**OBJECTIVE:**
Rewrite the material below with "GUI agent" changed to "interface agent" everywhere it occurs, keeping every other part the same.

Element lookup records
- - -

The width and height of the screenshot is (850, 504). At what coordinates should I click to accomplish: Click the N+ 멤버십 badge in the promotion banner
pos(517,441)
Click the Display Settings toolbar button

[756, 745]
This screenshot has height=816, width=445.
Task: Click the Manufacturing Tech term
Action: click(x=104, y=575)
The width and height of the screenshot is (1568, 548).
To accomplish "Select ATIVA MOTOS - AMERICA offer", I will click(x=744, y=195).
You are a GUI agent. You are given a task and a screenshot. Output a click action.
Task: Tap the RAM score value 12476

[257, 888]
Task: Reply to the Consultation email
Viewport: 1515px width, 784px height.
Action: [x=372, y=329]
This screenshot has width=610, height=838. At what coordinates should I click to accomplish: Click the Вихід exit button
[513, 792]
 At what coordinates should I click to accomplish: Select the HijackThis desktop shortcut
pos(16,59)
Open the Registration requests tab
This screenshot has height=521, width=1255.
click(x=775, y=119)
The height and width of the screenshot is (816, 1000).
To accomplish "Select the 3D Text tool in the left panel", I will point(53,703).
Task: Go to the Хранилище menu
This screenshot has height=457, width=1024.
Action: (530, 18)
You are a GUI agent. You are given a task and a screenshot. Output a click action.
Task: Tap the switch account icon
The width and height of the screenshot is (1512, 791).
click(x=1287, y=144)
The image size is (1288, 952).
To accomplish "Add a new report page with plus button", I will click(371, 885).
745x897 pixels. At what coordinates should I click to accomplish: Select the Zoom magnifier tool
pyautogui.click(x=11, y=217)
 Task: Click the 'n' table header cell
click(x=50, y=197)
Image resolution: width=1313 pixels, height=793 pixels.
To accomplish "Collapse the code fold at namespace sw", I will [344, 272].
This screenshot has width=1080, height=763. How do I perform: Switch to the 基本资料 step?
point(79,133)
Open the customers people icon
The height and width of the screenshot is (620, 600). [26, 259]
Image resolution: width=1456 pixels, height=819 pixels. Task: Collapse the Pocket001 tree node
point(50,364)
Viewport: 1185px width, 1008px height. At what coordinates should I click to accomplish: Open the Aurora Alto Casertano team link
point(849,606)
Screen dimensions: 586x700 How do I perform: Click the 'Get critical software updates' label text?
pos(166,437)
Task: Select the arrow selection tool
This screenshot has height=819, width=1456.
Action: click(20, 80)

- - -

**TASK RESPONSE:**
The width and height of the screenshot is (850, 504). At what coordinates should I click to accomplish: Click the N+ 멤버십 badge in the promotion banner
pos(517,441)
Click the Display Settings toolbar button

[756, 745]
This screenshot has height=816, width=445.
Task: Click the Manufacturing Tech term
Action: click(x=104, y=575)
The width and height of the screenshot is (1568, 548).
To accomplish "Select ATIVA MOTOS - AMERICA offer", I will click(x=744, y=195).
You are a interface agent. You are given a task and a screenshot. Output a click action.
Task: Tap the RAM score value 12476

[257, 888]
Task: Reply to the Consultation email
Viewport: 1515px width, 784px height.
Action: [x=372, y=329]
This screenshot has width=610, height=838. At what coordinates should I click to accomplish: Click the Вихід exit button
[513, 792]
 At what coordinates should I click to accomplish: Select the HijackThis desktop shortcut
pos(16,59)
Open the Registration requests tab
This screenshot has height=521, width=1255.
click(x=775, y=119)
The height and width of the screenshot is (816, 1000).
To accomplish "Select the 3D Text tool in the left panel", I will point(53,703).
Task: Go to the Хранилище menu
This screenshot has height=457, width=1024.
Action: (530, 18)
You are a interface agent. You are given a task and a screenshot. Output a click action.
Task: Tap the switch account icon
The width and height of the screenshot is (1512, 791).
click(x=1287, y=144)
The image size is (1288, 952).
To accomplish "Add a new report page with plus button", I will click(371, 885).
745x897 pixels. At what coordinates should I click to accomplish: Select the Zoom magnifier tool
pyautogui.click(x=11, y=217)
 Task: Click the 'n' table header cell
click(x=50, y=197)
Image resolution: width=1313 pixels, height=793 pixels.
To accomplish "Collapse the code fold at namespace sw", I will [344, 272].
This screenshot has width=1080, height=763. How do I perform: Switch to the 基本资料 step?
point(79,133)
Open the customers people icon
The height and width of the screenshot is (620, 600). [26, 259]
Image resolution: width=1456 pixels, height=819 pixels. Task: Collapse the Pocket001 tree node
point(50,364)
Viewport: 1185px width, 1008px height. At what coordinates should I click to accomplish: Open the Aurora Alto Casertano team link
point(849,606)
Screen dimensions: 586x700 How do I perform: Click the 'Get critical software updates' label text?
pos(166,437)
Task: Select the arrow selection tool
This screenshot has height=819, width=1456.
Action: click(20, 80)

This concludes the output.